会社が銀行から融資を受けるにあたっては、銀行選びが重要です。このとき、1つの銀行だけを見て判断しないようにしましょう。その理由について、具体例を挙げながらお話をしていきます。

目次

良し悪しの基準がわからず。

会社が銀行から融資を受けるにあたっては、「銀行選び」が重要です。くわしくは、Kindle本にまとめました↓

という、いきなりの宣伝はさておき。銀行選びをするときに気をつけたいのが、「1つの銀行だけを見て判断しない」ことです。言い換えると、複数の銀行で比べてみましょう、ということになります。

なぜなら、1つの銀行だけを見ていたのでは「良し悪しの基準」がわからず、うまい判断ができないから。逆に、複数の銀行で比べてみれば、相対的な良し悪しがわかるというものです。

では、具体的にどのような点で、複数の銀行を比べるとよいのか?いくつか例を挙げてみましょう↓

1つの銀行だけを見て判断しないほうがよい例
  • 銀行の方針
  • 銀行の業績
  • 融資の条件

それではこのあと、順番に説明をしていきます。

1つの銀行だけを見て判断しないほうがよい例

銀行の方針

ひとくちに銀行といっても、いろいろあります。同じように見えて違う、その違いが最近ではとくに大きくなりつつある、ということはご存知でしょうか。

転機は、2019年末の金融検査マニュアル廃止です。同マニュアルは、金融庁が銀行を検査する際のマニュアルであり、銀行もまた参照しているものでした。よって、どの銀行も似たりよったりの考え方になったわけです。

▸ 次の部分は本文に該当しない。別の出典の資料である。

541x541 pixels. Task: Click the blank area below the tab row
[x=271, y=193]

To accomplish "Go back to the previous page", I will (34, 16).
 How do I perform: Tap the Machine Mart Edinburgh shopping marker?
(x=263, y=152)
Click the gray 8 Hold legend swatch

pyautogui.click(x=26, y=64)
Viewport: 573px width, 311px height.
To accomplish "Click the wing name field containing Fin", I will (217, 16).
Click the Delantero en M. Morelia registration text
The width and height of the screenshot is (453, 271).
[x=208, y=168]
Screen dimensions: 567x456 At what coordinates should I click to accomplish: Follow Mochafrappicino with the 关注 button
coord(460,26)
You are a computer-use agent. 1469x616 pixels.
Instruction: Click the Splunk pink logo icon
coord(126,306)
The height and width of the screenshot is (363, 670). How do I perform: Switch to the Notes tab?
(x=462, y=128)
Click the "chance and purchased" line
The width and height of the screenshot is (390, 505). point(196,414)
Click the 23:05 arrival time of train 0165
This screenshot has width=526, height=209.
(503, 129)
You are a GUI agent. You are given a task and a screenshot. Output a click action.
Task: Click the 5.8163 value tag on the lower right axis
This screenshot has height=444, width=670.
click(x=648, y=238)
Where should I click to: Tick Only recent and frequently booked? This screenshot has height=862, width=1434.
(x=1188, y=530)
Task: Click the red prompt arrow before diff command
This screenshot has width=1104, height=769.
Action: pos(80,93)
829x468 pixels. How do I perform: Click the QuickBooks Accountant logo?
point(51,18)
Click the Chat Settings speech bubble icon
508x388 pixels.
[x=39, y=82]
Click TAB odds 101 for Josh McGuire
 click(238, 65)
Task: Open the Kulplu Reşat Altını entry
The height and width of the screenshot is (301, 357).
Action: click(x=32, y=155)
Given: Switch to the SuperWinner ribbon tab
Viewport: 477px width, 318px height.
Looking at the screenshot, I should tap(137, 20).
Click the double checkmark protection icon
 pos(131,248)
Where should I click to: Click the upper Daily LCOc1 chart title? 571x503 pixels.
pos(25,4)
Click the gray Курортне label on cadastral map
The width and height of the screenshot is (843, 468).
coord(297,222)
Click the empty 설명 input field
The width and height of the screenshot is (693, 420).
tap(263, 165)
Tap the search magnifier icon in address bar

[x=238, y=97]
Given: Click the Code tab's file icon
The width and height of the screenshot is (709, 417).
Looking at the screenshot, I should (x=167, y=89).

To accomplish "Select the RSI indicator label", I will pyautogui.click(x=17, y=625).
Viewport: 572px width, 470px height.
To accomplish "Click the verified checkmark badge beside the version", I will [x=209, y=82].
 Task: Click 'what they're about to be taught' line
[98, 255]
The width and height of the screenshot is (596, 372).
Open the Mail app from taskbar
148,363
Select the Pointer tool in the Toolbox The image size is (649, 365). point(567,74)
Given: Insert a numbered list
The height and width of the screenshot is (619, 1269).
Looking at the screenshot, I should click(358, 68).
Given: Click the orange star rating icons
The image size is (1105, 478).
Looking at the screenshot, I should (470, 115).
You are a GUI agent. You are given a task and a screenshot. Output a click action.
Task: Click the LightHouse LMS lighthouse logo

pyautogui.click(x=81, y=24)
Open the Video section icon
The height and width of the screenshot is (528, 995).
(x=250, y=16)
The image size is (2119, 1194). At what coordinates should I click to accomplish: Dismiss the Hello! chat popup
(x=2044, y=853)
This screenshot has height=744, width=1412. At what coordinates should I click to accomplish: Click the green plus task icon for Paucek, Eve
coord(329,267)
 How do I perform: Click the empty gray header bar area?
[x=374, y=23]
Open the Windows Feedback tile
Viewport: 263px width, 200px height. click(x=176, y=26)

が、金融庁によるマニュアルの廃止には、「各銀行は独自性を発揮せよ」とのメッセージが込められています。端的にいえば、現状、銀行の数は多すぎる。独自性を発揮することで、少子高齢化・企業数減少の未来にあっても、持続可能な銀行に変化せよ、ということです。

前置きが長くなりましたが、いま銀行はそれぞれ、方針の違いが大きくなりつつある、というお話でした。だとすれば、会社は「自社に合った銀行」を探すのがよいでしょう。

たとえば、最近だと「経営者保証」について。ある銀行では、「原則として経営者保証はいただきません」との方針を公表しています。別の銀行はさらに踏み込んで、「新規プロパー融資における経営者保証の取扱いを廃止いたします」と公表しています。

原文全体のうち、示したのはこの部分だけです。